Besides, whatever Windhorst prints, you really should know by now not to believe much of anything he writes. A college kid could have a field day writing a term paper on all of his factual inaccuracies since Windhorst first got out of Kent State. Call the Cleveland Public Library for copies of Windy’s stuff, they’ll tell you to come on in and visit the semi-fiction section. If the Plain Dealer had journalistic ethics, they would put a tiny disclaimer at the bottom of each of his pieces that says, “Based on a true story.”
alan – youre complaining about them not reducing salary to get out of luxury tax, and then complain that they didnt make the trade for shaq which would have only worsened their luxury tax this year AND next year??
how could they have “easily” reduced payroll to get below the luxury tax? they would have had to cut roughly $20million to do that. send ben wallace out for an expiring contract? good luck with that. buy wally out? thats pointless. give Z away for peanuts like NO tried to with with tyson chandler? pointless. trade mo williams away for an expiring contract? very pointless and flat out stupid.
the bottom line is the cavs have the #2 record in the nba, and are a legitimate championship caliber team. im sure dan gilbert is very touched by your concern over his financial situation. if he really is angry with ferry, im sure dan gilbert will be smart enough to deal with it on his own.
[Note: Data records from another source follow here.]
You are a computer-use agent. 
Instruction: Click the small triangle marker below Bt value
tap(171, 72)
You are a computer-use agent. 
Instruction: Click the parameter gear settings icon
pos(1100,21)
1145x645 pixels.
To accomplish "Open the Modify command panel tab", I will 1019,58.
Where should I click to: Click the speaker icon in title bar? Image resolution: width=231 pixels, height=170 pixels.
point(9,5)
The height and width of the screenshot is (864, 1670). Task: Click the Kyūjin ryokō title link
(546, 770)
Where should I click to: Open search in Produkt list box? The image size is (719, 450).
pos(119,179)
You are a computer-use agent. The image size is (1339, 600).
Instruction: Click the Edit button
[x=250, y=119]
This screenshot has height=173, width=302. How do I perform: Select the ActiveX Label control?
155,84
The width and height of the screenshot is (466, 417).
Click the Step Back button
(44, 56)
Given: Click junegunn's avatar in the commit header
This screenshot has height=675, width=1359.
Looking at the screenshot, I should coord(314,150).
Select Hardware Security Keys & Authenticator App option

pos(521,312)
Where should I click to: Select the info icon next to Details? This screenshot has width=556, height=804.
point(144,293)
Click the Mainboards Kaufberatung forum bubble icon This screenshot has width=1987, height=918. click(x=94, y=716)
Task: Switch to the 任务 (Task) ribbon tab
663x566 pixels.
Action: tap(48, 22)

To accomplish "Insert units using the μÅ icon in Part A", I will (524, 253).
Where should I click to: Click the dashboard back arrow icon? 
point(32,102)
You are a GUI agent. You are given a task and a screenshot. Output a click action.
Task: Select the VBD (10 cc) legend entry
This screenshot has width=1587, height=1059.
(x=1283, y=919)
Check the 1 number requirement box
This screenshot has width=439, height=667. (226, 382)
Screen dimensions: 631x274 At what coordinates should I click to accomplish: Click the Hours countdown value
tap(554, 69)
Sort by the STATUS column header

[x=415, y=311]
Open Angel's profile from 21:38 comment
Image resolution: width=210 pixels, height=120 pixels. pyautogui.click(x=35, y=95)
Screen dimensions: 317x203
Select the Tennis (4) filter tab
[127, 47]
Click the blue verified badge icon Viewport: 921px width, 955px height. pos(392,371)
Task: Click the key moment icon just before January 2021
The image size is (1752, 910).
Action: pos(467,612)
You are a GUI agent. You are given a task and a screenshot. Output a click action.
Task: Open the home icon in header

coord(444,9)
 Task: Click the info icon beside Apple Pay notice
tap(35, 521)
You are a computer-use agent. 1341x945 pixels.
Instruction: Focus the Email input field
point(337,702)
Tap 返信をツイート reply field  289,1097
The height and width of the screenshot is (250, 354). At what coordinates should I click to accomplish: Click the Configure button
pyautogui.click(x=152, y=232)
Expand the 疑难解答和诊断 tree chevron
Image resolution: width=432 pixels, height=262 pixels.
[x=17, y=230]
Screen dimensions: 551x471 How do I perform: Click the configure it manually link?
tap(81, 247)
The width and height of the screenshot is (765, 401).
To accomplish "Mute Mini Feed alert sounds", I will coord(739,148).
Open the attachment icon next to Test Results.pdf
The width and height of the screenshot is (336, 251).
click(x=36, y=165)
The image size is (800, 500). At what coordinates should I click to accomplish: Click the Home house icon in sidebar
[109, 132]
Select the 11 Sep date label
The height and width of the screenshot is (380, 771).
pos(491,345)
and what is the fiction in windhorst’s report about smith’s contract? do you have some inside info that smith actually signed for $5mill for the rest of the year, and the cavs have to now pay $10mill with the tax? did windhorst just make up those numbers for fun? or maybe windhorst made up the part about marbury’s contract being essentially the same as the one smith signed with the cavs?
I’m not “complaining” about anything, tom. It’s the remnants of what used to be Gilbert’s and his partners’ money, not mine. I just think it’s kinda funny, that they were doing anything and everything to prevent additional spending. Gilbert’s bread and butter during his salad days, the mortgage refinance business, is a corpse. And the funniest thing is, if Wallace didn’t go down after the trade deadline, Smith wouldn’t even be on the roster, all in the good name of “maintaining team chemistry.”
And yes, given his wacky beat-writing history of what turned out to be total factual inaccuracy, whenever Windhorst uses the two most evil words in his keyboard lexicon, the oh so nebulous “league source,” then the official Journalism Credibility Meter located in the hallowed halls of the Library of Congress explodes like Mt. Vesuvius over Pompeii. Pornographically, it’s as if John Holmes never died.
At least George, at least not yet, doesn’t repeatedly publish bogus stories and fabricated specifics manufactured by sources in the source’s own self-serving interests. That Robert Horry thing from his zany source was pretty off-the-wall, but I can live with that.
(rolling my eyes)
Rolling your eyes? What, tom, do you believe John Holmes is still alive, too? I’ve heard of Elvis sightings, but John Holmes schlong sightings? That’s a new one.